Airway exosomes generated following infection with a replication incompetent virus evoke inflammation and influenza virus-specific cellular immune responses. (A,B) MDCK cells were infected in the presence of trypsin at a multiplicity of infection (moi) of 10 with influenza virus or a S-FLU, or were cultured with 0.75 μg of exosomes purified from the BALf of mice infected with 2 days earlier with S-FLU. The proportion of influenza virus NP+ cells was determined 14 hrs later by flow cytometry. Data representative of 2 independent experiments. (B) Titres of infectious influenza virus released from virus-infected cells were quantitated using a virospot assay. Bars represent the mean + sd. (C) Absolute numbers of neutrophils (Ly6g⁺CD11b⁺) in the lung of mice 4 days following intranasal delivery of 0.75 μg of exosomes recovered from BALf of mice 2 days after intranasal delivery of either influenza virus (x31) or S-FLU. Data pooled from 2 independent experiments.

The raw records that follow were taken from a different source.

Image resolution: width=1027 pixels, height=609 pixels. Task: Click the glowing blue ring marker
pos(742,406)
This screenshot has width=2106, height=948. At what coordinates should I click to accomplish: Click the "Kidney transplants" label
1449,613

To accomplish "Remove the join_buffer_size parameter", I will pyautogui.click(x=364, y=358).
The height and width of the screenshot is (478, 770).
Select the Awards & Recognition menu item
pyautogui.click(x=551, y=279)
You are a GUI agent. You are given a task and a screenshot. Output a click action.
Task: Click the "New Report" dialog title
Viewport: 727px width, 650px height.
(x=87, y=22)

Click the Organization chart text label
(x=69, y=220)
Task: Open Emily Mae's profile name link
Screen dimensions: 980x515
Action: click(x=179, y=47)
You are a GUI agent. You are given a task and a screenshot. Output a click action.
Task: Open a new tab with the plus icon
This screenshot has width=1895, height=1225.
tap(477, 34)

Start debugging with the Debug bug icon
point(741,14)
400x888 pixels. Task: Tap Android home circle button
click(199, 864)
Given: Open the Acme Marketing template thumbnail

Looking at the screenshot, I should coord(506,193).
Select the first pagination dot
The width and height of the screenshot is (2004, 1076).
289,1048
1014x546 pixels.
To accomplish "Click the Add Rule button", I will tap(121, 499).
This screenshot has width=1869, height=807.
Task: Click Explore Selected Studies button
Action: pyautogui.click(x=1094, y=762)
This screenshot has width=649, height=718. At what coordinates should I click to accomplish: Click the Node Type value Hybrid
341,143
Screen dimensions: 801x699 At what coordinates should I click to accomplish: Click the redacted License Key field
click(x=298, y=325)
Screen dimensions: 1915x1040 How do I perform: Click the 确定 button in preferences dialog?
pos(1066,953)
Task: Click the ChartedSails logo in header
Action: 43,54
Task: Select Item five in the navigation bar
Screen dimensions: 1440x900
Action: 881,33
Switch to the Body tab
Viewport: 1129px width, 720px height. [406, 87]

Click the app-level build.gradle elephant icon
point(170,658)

Symbols represent individual mice (n = 2–5 mice per group, one-way ANOVA, Tukey's multiple comparison). (D,E) Mice received 0.75 μg of exosomes recovered from the BALf of mice infected with either influenza virus (x31) or S-FLU 2 days earlier and the absolute number of influenza virus nucleoprotein-specific cells (NP-tetramer+) in the mLN was measured 7 days later. (D) Representative flow cytometry profiles gated on CD8⁺ T cells. (E) Graph depicts the absolute number of divided CD8+ NP-tetramer+ cells. Data pooled from 2 independent experiments (one-way ANOVA, Dunnett's multiple comparison). *p < 0.05, **p < 0.01.